The other angle, or lens through which we can view the name Diane is in the Völsunga saga which contains a character called Sieglinde, or Signy for short. The Linda of this story marries a man whom she has warned her family against trusting. He then contrived and succeeded in murdering her whole family, save one brother, who she managed to rescue using only her wit. Then, after attempting to achieve revenge against him by using her sons – her brother deemed that they lacked the necessary courage and told her to murder them. She did – she sleeps with her remaining brother (while in a different guise, so that he is unaware) and has a child who assists his father/uncle in murdering the tyrannical king. His death is by fire, and willingly, claiming that the events of her life have been too much, Sieglinde walks into the fire and is also destroyed.
To parallel the Sieglinde of the Völsunga, Diane is unwittingly pitted by Doppelcooper against her former co-workers and friends ( = – ) ALL) with what appears to be the intent to mislead and eventually murder them. She attempts to save them as she tells her story and comes into the knowledge of her tulpahood. Then, the next iteration of Diane, in Naido, also attempts to alert the persons of the Twin Peaks sheriff’s Department to DoppelCooper’s deceit.
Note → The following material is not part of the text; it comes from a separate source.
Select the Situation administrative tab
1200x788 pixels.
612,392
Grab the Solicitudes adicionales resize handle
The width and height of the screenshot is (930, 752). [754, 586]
As Linda, she sleeps with ‘Richard’/Cooper, (see the sex magick angle again). In the Red Room, Diane’s tulpa is not content, but at least fully aware of who and what she is. Knowing that another of herself is out there, she burns up into nothing and Red Headed Diane crosses the mile marker 430 into the other world, both essentially walking headlong into the fires of their destruction, fully aware of what they were doing.
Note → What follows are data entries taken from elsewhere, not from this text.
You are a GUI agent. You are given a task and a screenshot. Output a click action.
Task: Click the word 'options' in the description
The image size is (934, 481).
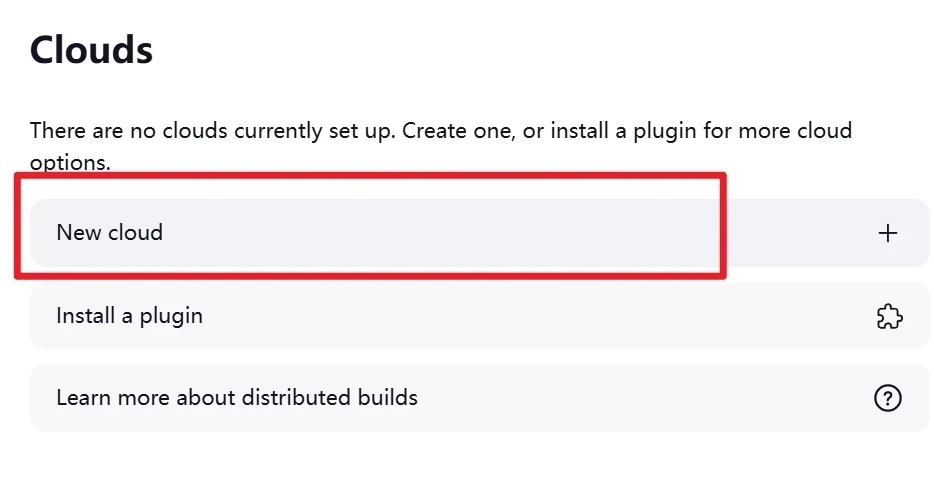[66, 162]
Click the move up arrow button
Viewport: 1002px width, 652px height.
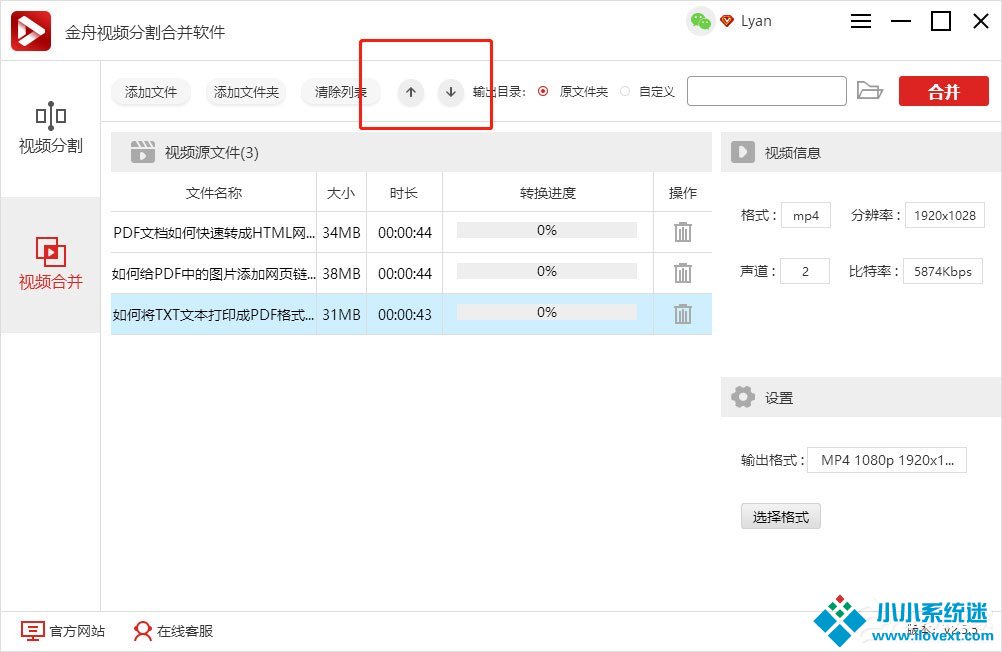tap(410, 92)
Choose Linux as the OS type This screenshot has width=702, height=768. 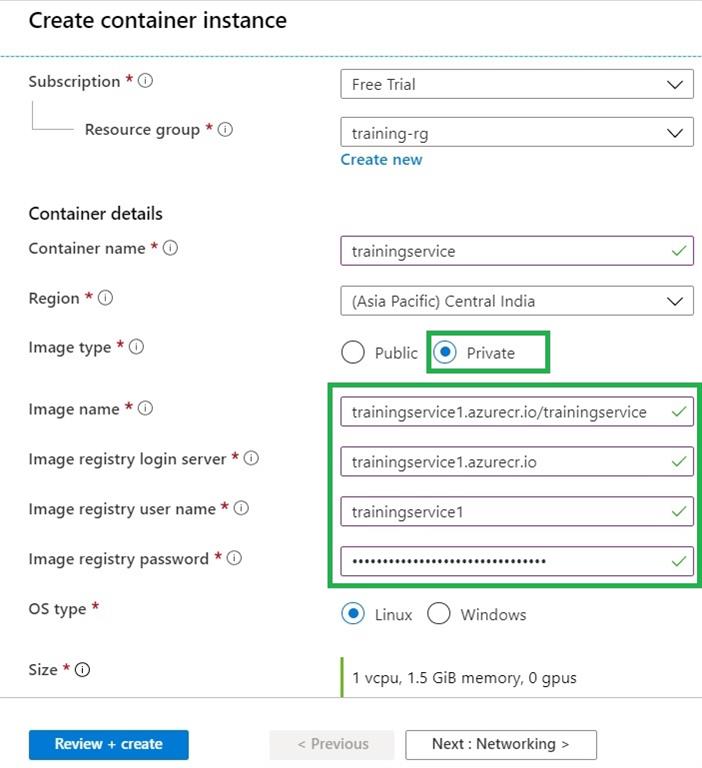pyautogui.click(x=353, y=613)
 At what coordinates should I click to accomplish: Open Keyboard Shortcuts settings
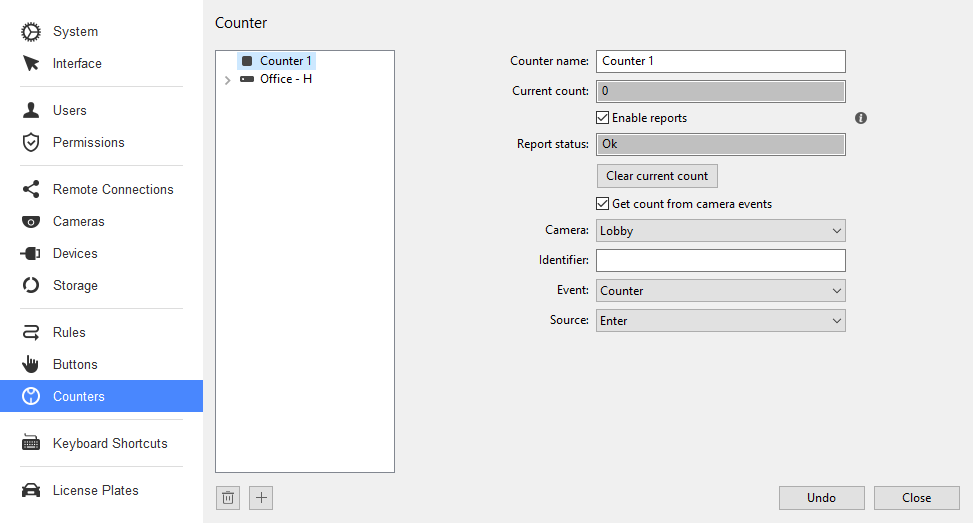[110, 444]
The Serpent/Decoy, the sacred feminine and the tragic mythological figure make up Lindas which follow a variety of traditional role stereotypes for women. She’s the hardest one to pin because we can’t be truly sure if we’ve met her. The only words we have of hers are in the letter she writes to Richard. Perhaps, rather than representing Diane as a whole, she represents the women of the Twin Peaks world as a whole: placed into stereotypical roles, but transcending them at the same time.
Can I verify any of this? The answer is no. Perhaps, as my co-worker John so aptly joked, Lynch and Frost just liked the names together, a la music duo Richard and Linda Thompson. When we finally meet Richard and Linda, it’s unclear. Are they already becoming Richard and Linda when they cross the mile marker? Does it occur mid-coitus? Does Cooper ever really become Richard, or is that just the identity he retains in the world he’s entered, real or imagined? Is Diane Linda already when she places her hands over his face, as if erasing him from the context of their relationship, or only after she awakes, sometime before him, has she transitioned into that other person who ‘no longer recognizes’ the person Richard has become. Is it because Richard is still Cooper, while Diane is fully Linda? Is there a greater, insidious level to Diane from the moment we see her with her cherry-red hair, or when she appears, waiting, for Cooper on the other side of the curtain? Is her decoy at the hotel Linda?
The details of their personage are murky and only lead to more questions, and the information about their names, and the people who have also laid claim to those names, makes for an interesting understanding of perhaps the two people we know the least about in the world of Twin Peaks.